Text excerpt: Begin
OAS Secretary-General Jose Miguel Insulza and presidents Alvaro Uribe of Colombia, Elias Saca of El Salvador, Manuel Zelaya of Honduras and Daniel Ortega of Nicaragua were present, as was US Senator Robert Byrd, whose vote was key for the approval of the 1977 Torrijos-Carter Treaties, which led to the Canal being handed over to Panama.

Carter, 82, a Nobel Peace Prize winner, noted that the treaties have become a symbol for global conflict resolution.

He praised Panama’s management of the Canal since it obtained control of the waterway from the US in late 1999, and noted that the expansion would hardly have been possible if any other country controlled the Canal.

Panamanian President Torrijos – the son of late Panamanian strongman Omar Torrijos, who signed the treaties with Carter – stressed the importance of Panamanian control of the canal.

“The student rebellions and the life of every martyr who fought for this moment were worth while,” Torrijos said.

The Panamanian president’s speech in Paraiso was interrupted for a few minutes by the sound of a ship that was travelling through the canal. Torrijos waited and waved.

Colourful balloons were set aloft and many waved flags and shouted patriotic slogans as Torrijos detonated the first charge for the expansion – in an area where years ago signs of “No trespassing” alerted Panamanians against entering the canal zone.

The canal is the only central passage for ships between the Atlantic and Pacific oceans, and Panamanian voters approved an expansion of the waterway by nearly 80 percent last year.

The Panama Canal is one of the most ambitious engineering projects in history, and the first major expansion in its 92-year existence will see a new set of locks added to the existing two, allowing two-way traffic through the canal, accommodating larger ships and almost doubling the tonnage that can be carried through.

The construction is projected to cost around $5.25 billion and is scheduled for completion by 2015.

Between 13,000 and 14,000 ships pass through the canal each year.

The Torrijos government favoured the expansion, but critics have questioned the impact a larger canal will have on the poor, who number more than 40 percent of the country’s 3.1 million people. They say most of the financial benefit of an expansion would not filter down to that level.

The Panama Canal was opened in 1914 by the US, after 10 years of construction that cost thousands of lives.

An engineering milestone, it was welcomed by ships previously forced to take the arduous route past Cape Horn, the southern tip of South America. Operated by the US for more than 85 years – a condition for US support of Panamanian independence from Colombia – Panama regained control of the passage on Dec 31, 1999.

The exports of countries such as Chile and Ecuador rely heavily on the waterway. An upswing in trade between the US and China in the last few years has also prompted greater demand for passage.
Text excerpt: End
Information provided: Begin
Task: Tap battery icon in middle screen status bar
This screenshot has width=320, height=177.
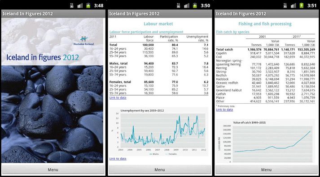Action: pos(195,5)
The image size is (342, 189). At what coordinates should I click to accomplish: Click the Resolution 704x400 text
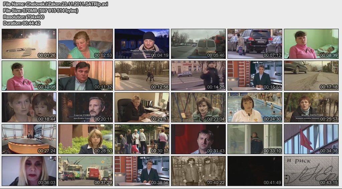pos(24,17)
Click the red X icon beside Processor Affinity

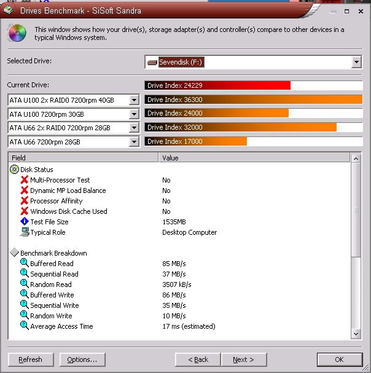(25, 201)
Information provided: End
Information provided: Begin
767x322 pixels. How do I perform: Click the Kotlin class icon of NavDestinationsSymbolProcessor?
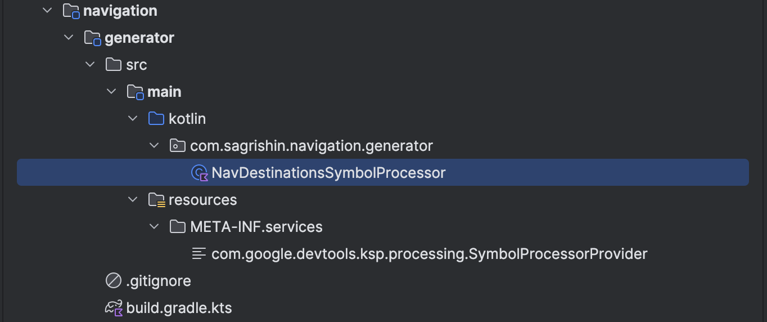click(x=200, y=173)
Information provided: End
Problem details
Please update the Panama Canal expansion text, starting with "The Panamanian president’s" and going on through "percent last year.", and give that part again with "balloons" changed to "streamers".

Exercise solution
The Panamanian president’s speech in Paraiso was interrupted for a few minutes by the sound of a ship that was travelling through the canal. Torrijos waited and waved.

Colourful streamers were set aloft and many waved flags and shouted patriotic slogans as Torrijos detonated the first charge for the expansion – in an area where years ago signs of “No trespassing” alerted Panamanians against entering the canal zone.

The canal is the only central passage for ships between the Atlantic and Pacific oceans, and Panamanian voters approved an expansion of the waterway by nearly 80 percent last year.